Abigail Williams is one of the main characters in "The Crucible" and she is Reverend Parris' niece. Her parents have been killed prior the the play's beginning. Abigail had been a housekeeper for the Proctors but she was dismissed following her adulterous affair with John Proctor. She is the primary instigator of the accusations of witchcraft. And while her cruelty deserves criticism, she is also a sympathetic character because her need for attention derives from the death of her parents and the lack of a loving adult (aside from John Proctor, which is an unhealthy relationship). Abigail is also at the mercy of a sexually repressed, fanatically religious society (as are all the characters).
Tituba is Reverend Parris' slave from Barbados. She had been with the girls, dancing in the woods and suspicions of her are raised because of the history of Voodoo in her native Barbados. It seems that she went along with the mischief in the woods because she wanted to appease Abigail and the others. When the accusations start and the hysteria sets in, Tituba regresses to those superstitious roots and goes somewhat mad by the time she goes to prison.

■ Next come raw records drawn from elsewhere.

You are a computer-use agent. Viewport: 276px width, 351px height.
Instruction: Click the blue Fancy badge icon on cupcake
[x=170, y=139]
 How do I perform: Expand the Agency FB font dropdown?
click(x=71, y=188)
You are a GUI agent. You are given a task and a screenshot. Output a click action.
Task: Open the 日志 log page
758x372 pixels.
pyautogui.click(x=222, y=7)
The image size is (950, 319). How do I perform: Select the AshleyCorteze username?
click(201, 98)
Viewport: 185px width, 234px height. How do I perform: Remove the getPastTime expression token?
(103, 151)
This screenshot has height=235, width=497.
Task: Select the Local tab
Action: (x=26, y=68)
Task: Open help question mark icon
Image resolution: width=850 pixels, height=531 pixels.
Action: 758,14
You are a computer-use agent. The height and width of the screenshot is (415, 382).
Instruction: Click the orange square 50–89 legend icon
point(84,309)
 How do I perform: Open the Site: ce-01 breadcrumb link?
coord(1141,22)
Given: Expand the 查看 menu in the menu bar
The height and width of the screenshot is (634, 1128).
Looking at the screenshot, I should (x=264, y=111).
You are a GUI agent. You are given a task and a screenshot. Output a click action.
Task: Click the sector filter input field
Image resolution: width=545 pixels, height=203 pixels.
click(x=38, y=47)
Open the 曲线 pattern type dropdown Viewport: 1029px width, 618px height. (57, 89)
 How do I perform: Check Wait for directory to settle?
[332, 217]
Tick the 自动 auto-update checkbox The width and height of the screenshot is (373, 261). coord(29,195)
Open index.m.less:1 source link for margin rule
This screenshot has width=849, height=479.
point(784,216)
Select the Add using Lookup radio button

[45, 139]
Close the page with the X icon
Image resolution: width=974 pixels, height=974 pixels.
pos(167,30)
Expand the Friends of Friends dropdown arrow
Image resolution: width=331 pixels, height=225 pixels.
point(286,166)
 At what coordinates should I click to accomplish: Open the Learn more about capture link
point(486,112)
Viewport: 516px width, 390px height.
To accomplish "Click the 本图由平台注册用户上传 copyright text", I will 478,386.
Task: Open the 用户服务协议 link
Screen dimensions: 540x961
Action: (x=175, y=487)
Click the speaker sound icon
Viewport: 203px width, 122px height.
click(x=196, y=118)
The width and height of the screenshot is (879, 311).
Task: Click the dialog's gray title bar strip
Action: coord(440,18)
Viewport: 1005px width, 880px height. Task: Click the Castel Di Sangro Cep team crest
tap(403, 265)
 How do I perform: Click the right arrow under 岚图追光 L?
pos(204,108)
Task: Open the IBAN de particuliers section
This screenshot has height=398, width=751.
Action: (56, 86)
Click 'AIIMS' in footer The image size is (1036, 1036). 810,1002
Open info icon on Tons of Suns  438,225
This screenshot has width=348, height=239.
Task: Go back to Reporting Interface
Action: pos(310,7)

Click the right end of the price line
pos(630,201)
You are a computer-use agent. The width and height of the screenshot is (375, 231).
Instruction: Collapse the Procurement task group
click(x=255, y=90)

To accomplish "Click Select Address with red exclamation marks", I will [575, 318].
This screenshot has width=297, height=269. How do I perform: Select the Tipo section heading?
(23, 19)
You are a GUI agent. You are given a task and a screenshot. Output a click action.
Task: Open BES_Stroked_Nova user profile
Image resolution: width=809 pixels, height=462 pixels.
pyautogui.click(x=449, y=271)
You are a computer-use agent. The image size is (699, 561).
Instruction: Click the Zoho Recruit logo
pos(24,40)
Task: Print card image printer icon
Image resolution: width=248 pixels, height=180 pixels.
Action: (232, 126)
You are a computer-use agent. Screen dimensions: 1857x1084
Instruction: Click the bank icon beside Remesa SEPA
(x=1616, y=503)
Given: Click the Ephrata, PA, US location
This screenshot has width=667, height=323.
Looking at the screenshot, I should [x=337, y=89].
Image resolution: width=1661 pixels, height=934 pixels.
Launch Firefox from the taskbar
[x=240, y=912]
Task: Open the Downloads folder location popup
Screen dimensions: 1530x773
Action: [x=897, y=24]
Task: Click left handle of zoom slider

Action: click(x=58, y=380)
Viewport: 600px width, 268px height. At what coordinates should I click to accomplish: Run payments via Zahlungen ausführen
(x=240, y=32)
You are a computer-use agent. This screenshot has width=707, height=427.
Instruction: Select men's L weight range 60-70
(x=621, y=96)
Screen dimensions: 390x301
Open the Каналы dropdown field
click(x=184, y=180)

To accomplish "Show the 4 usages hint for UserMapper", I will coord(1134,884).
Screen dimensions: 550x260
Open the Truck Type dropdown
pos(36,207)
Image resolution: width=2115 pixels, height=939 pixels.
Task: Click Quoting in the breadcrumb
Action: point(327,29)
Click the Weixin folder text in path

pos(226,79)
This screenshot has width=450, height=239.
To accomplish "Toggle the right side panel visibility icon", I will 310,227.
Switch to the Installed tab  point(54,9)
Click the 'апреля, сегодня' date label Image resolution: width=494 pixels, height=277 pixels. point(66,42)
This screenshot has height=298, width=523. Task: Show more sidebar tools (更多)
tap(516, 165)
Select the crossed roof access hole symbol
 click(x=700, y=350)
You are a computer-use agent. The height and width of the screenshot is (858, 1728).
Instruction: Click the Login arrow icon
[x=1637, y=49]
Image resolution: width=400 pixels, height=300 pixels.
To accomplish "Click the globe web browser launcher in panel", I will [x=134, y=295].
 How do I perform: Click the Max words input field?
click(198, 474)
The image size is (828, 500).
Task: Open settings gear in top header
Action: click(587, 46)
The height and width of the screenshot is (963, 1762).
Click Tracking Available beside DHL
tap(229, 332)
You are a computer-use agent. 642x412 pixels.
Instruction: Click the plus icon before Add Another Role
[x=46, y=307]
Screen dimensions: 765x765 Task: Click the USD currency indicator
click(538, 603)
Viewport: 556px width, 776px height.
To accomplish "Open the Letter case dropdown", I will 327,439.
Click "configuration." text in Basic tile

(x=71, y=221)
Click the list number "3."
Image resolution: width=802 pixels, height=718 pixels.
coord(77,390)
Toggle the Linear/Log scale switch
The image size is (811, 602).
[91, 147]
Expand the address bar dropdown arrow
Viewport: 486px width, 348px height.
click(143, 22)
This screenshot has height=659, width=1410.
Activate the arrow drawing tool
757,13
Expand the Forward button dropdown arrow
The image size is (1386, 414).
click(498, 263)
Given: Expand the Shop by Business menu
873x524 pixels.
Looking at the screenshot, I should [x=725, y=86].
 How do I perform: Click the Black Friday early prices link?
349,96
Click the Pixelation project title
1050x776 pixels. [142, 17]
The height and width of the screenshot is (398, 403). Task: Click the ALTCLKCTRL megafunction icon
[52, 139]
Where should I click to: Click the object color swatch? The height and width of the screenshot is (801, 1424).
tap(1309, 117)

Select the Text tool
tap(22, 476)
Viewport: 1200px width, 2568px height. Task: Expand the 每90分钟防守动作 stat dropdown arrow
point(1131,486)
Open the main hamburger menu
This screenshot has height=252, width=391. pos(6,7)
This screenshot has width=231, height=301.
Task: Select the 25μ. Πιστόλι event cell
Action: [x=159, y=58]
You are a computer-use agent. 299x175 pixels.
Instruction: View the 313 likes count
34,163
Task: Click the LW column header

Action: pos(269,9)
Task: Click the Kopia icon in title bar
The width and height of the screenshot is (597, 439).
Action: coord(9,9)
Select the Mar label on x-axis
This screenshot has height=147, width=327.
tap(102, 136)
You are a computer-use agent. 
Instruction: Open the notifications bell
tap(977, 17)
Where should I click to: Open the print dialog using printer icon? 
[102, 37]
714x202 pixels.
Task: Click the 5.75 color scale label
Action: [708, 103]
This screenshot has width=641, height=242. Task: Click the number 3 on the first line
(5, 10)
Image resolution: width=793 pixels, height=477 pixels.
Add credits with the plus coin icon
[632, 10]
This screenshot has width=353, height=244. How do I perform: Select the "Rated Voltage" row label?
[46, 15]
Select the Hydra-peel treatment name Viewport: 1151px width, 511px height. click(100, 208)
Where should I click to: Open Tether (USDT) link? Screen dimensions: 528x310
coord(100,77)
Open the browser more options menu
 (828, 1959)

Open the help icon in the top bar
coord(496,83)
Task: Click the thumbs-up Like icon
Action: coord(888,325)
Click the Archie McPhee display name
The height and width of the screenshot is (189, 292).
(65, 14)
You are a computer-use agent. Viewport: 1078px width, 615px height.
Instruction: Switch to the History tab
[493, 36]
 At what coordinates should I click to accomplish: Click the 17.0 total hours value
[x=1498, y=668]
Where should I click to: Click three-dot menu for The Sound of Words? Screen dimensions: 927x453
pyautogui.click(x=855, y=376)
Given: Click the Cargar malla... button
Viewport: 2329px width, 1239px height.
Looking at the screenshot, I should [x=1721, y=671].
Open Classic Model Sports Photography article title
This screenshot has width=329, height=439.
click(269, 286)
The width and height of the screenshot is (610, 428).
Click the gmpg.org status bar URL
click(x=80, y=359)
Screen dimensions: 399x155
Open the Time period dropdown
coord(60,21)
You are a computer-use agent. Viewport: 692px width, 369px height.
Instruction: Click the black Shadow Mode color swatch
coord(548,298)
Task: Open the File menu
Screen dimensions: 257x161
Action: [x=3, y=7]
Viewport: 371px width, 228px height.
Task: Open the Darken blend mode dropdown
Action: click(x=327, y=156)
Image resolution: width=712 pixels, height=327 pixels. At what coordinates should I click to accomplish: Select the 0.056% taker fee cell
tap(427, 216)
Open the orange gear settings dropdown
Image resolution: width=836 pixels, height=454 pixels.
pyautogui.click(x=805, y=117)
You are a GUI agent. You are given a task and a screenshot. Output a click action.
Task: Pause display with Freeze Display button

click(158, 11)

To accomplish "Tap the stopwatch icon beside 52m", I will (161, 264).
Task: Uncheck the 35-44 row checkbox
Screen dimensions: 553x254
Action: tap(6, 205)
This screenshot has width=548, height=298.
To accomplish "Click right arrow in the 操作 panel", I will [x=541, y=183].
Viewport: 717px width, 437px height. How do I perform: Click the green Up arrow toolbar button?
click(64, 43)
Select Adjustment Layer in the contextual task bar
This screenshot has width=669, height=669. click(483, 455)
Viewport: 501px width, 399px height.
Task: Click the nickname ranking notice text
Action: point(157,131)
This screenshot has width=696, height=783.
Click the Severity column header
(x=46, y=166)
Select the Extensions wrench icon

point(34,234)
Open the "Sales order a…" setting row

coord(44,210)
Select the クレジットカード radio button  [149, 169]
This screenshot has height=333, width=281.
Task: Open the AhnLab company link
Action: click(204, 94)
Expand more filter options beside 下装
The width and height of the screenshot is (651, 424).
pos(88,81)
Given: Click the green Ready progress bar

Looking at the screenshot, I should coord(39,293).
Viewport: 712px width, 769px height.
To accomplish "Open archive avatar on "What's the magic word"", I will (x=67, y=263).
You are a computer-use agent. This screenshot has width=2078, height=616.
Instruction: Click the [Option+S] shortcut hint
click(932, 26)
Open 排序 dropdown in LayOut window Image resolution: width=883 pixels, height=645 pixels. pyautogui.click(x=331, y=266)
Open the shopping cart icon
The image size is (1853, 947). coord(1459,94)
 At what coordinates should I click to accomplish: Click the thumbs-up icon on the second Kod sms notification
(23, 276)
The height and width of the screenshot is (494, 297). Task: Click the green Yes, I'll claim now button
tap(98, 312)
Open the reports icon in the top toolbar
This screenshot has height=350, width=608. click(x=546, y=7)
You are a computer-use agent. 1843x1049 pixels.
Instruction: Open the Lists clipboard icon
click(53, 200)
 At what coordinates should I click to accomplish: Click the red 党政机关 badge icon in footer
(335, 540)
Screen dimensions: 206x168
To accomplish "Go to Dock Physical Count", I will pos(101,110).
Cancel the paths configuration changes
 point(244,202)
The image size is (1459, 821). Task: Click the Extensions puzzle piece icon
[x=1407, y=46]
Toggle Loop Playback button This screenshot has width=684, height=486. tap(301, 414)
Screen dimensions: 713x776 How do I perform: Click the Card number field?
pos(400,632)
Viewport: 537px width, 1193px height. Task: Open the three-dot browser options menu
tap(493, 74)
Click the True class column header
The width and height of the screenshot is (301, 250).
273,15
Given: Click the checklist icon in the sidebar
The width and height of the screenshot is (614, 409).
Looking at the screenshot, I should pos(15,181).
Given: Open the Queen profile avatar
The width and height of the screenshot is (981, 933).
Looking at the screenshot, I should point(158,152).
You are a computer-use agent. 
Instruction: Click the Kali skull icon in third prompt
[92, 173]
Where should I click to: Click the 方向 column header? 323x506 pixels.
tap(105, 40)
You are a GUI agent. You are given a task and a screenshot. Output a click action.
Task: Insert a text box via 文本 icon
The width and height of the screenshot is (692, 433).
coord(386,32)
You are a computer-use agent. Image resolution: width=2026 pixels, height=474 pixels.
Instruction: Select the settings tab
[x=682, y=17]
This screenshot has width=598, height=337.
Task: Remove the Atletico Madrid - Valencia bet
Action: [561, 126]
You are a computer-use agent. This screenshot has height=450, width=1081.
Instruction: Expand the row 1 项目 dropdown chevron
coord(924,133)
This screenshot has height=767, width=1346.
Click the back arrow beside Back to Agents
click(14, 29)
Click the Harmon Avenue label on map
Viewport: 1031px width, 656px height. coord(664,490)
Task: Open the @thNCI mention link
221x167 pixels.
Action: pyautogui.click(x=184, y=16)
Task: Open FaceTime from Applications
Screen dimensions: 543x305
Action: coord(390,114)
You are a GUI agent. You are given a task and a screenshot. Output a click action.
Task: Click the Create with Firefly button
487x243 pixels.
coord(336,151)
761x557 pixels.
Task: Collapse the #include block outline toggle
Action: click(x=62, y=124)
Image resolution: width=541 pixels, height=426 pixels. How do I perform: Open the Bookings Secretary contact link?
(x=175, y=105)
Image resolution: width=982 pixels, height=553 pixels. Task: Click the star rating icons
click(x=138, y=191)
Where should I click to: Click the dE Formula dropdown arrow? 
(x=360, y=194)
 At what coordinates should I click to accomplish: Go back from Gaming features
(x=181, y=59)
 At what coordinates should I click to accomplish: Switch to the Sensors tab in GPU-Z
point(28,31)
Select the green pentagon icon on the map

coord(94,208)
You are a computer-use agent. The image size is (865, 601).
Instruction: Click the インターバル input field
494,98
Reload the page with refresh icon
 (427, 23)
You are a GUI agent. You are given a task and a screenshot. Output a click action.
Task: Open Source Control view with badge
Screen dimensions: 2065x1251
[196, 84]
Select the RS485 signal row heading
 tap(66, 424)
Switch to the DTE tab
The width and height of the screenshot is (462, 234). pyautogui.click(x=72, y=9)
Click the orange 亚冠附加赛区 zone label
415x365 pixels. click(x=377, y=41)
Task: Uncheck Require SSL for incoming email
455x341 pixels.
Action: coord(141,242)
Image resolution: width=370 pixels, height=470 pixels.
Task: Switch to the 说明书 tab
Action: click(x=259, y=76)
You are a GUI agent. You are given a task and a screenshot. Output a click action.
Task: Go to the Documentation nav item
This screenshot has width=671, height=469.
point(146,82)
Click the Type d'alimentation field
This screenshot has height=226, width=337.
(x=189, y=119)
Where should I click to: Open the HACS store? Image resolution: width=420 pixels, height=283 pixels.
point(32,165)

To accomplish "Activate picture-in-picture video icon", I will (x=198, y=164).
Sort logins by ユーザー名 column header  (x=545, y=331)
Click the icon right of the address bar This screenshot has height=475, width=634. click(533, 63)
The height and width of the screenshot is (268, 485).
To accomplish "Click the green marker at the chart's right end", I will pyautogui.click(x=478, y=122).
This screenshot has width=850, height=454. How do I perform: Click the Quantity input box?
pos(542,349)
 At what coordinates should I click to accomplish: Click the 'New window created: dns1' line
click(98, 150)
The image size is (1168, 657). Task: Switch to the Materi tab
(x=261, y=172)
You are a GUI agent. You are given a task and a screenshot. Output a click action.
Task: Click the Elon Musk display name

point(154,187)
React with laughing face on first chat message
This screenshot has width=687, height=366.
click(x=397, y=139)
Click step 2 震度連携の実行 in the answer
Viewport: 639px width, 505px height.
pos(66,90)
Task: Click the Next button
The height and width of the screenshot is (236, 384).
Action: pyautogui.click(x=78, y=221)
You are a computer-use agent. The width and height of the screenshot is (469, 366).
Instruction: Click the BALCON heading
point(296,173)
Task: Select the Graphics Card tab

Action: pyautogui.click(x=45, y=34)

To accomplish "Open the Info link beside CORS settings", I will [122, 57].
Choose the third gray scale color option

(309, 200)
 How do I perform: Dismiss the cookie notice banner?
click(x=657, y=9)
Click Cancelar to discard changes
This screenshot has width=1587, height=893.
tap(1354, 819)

Betty is Reverend Parris' daughter and is also one of the accusers. When the play opens, Betty is in bed having fainted and/or emotionally and physically overcome by the events in the woods. Although it is clear some of the other girls, namely Abby, have faked physical possession and real illness, it is unclear whether or not Betty is truly ill as a result of the events which transpired in the woods. In either case, it is clear that Betty is very impressionable and easily overwhelmed/influenced.